Следовало изменить маршрут, уменьшить темп движения. Я объявил отдых и сев, поднял бинокль. Мне показалось, что на гребне холма возникло какое-то движение. Тело напряглось от ощущения близкой опасности. Мне с трудом удалось от этого состояния избавиться.
Отдых закончился, и мы двинулись дальше. Густые заросли сменились невысокими холмами, поросшими травой.
Неожиданно я услышал приближающийся свист, бросился на землю и ощутил, как надо мной прошла ударная волна взрыва.
Опять донесся резкий свист. Вторая мина разорвалась недалеко от меня.
- Ложись!
Этот приказ был излишним, все бойцы уже лежали. Осколки со свистом рассекали воздух и падали на землю вместе с камнями и комьями земли.

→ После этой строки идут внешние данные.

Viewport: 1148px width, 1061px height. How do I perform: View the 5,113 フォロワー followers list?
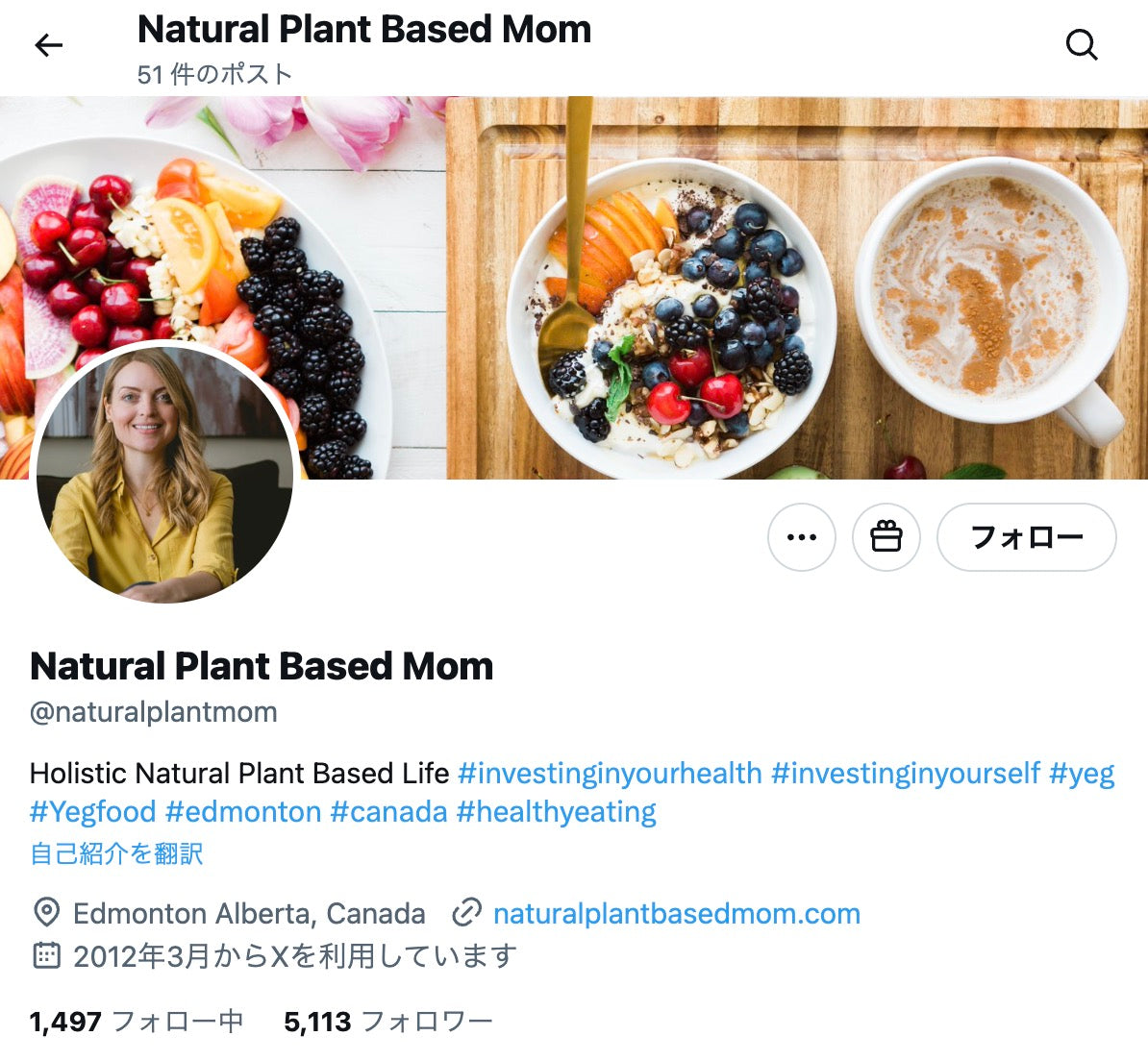(388, 1022)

Недалеко раздался шлепающий звук. Услышав нарастающий свист, я буквально зарылся лицом в землю. Мина взорвалась в каких-нибудь десяти метрах. Оставаясь в прежнем положении, я прислушивался к пугающему звуку рассекающих воздух осколков. Я ясно слышал, как они хлестнули по листве. Я с трудом подавил вырвавшийся было стон. Мина разорвалась на приличном расстоянии, но меня охватила паника. Каждый раз, когда начинался бой, я переживал минуты абсолютной неспособности к каким бы то ни было разумным действиям. Я делал первое, что приходило на ум.

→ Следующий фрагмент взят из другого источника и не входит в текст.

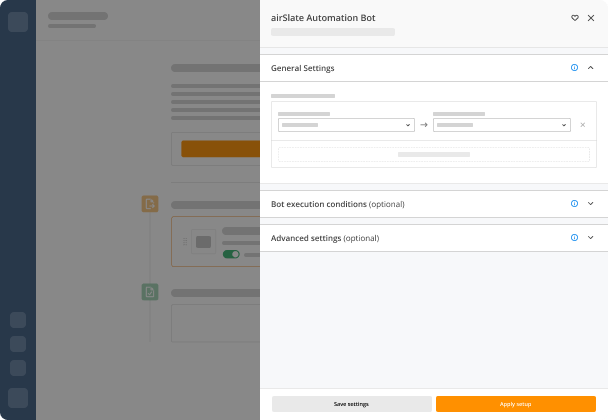This screenshot has width=608, height=420.
Task: Click the Save settings button
Action: pos(352,404)
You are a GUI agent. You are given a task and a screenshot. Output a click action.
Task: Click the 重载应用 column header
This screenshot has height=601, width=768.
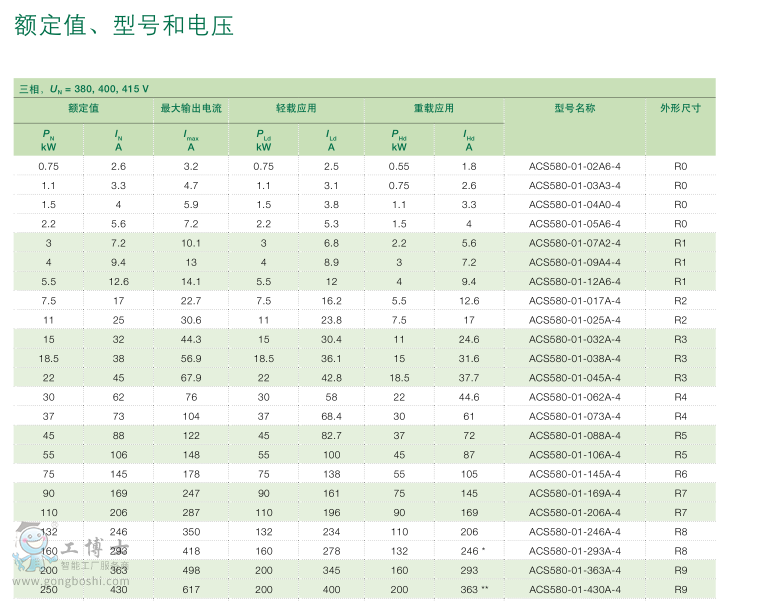point(433,108)
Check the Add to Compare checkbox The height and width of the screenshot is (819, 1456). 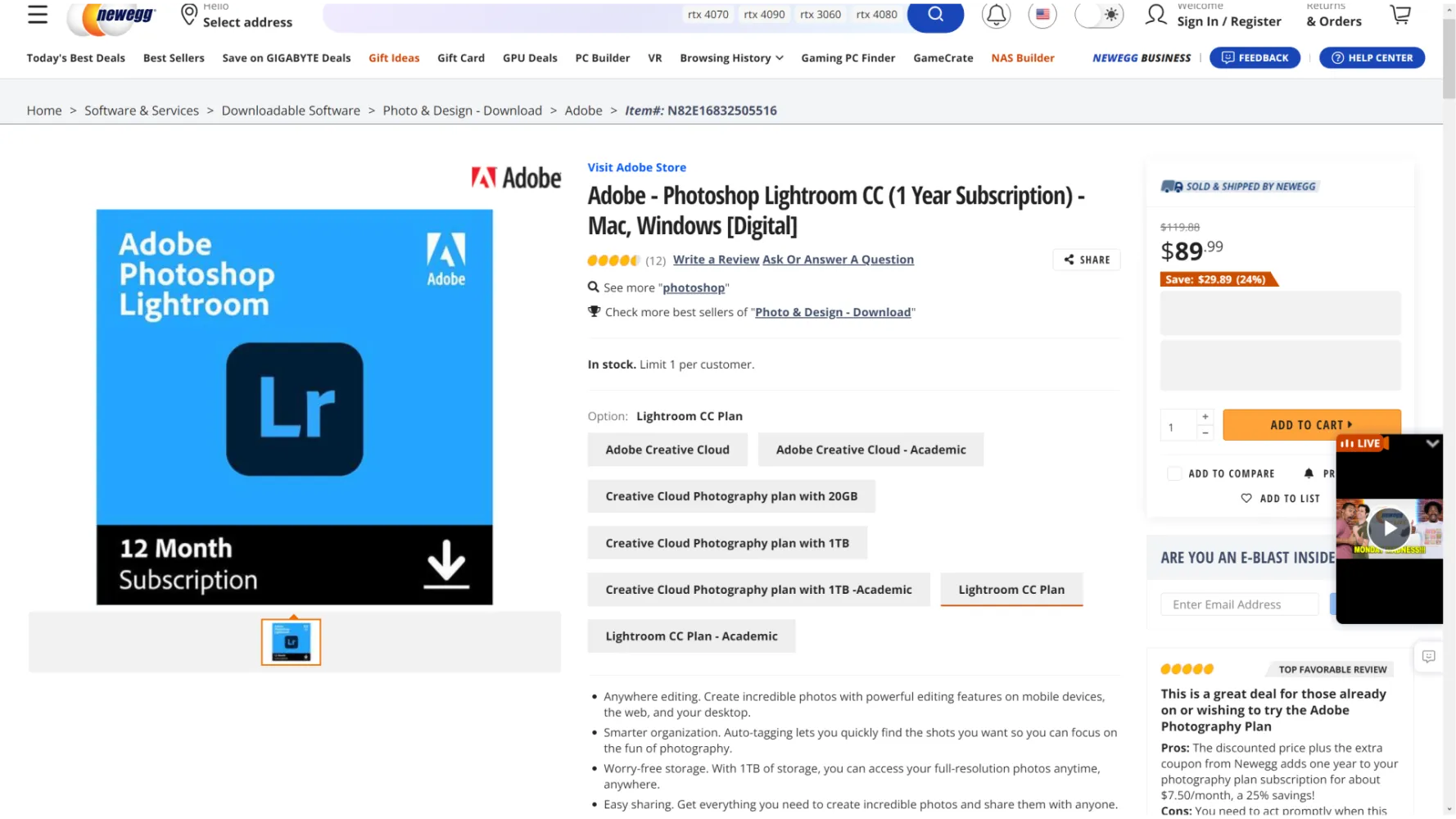(1174, 473)
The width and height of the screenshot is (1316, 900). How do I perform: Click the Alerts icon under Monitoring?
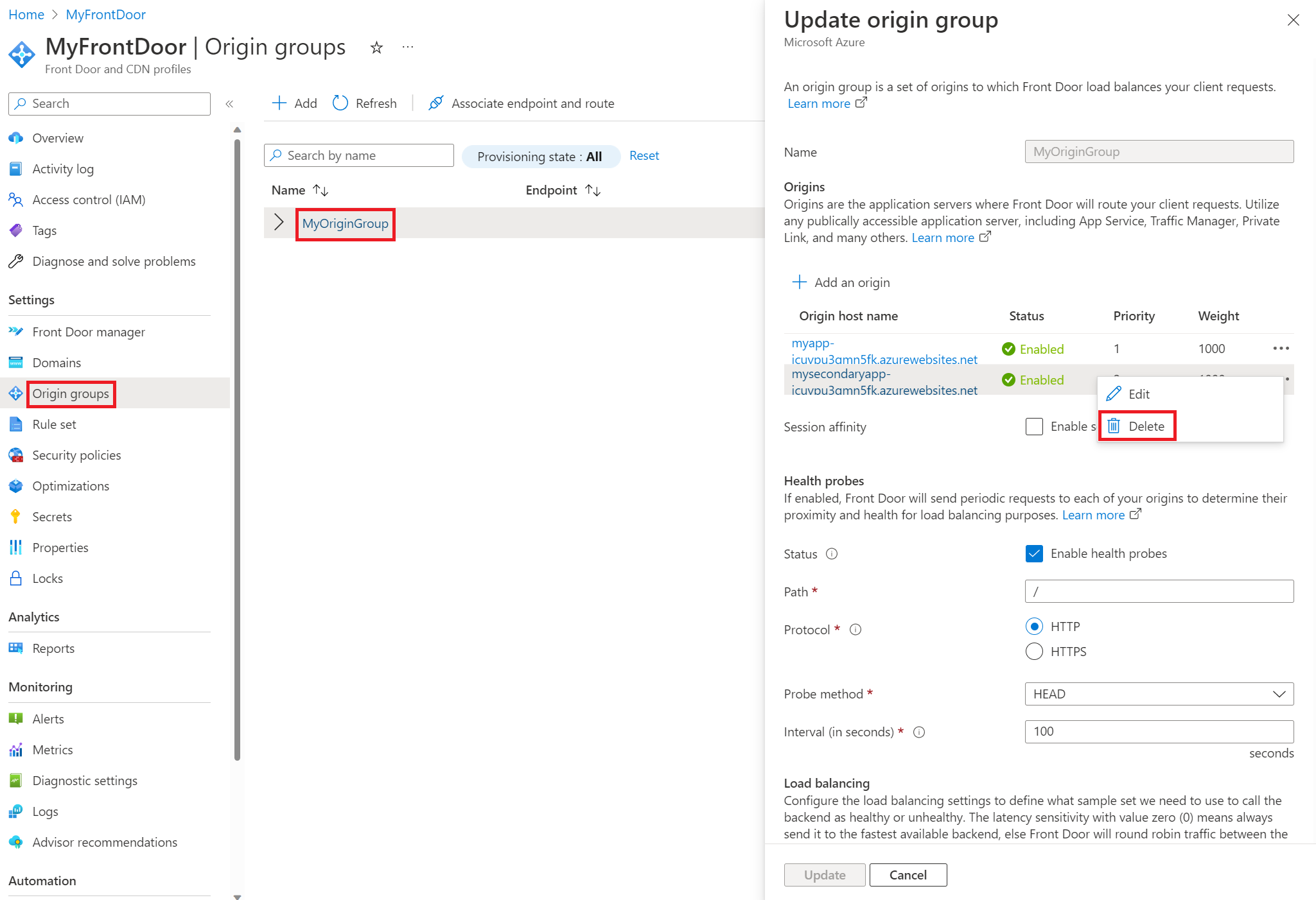pos(18,718)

Солдаты залегли, пытаясь понять, откуда по ним стреляли. Но это оказалось невозможно. Скорее всего «чехи» были на вершине холма и оттуда видели нас как на ладони. Я опять услышал свист и следом разрыв мины.
Вершина холма была слишком далеко, но некоторые из ребят уже били по ней длинными очередями.
Огонь боевиков накрыл сразу несколько бойцов. Головная группа успела пробежать еще метров сорок и укрыться за небольшим бугром. Те, кого прижали очередями на середине лощины, не поднимались.
Послышался быстро нарастающий шелест, затем тонкий треск, а потом взрыв, как будто весь мир взлетел на воздух. С воем и свистом полетели осколки. Справа от меня в небо взметнулся еще один столб пламени. Я крепко обхватил затылок обеими руками. Лежавший рядом со мной труп солдата исчез, его всего засыпало землей, торчала только одна рука. Сняв свои руки с затылка, я заметил, что они трясутся мелкой дрожью. Голова раскалывалась на части от ударов взрывных волн.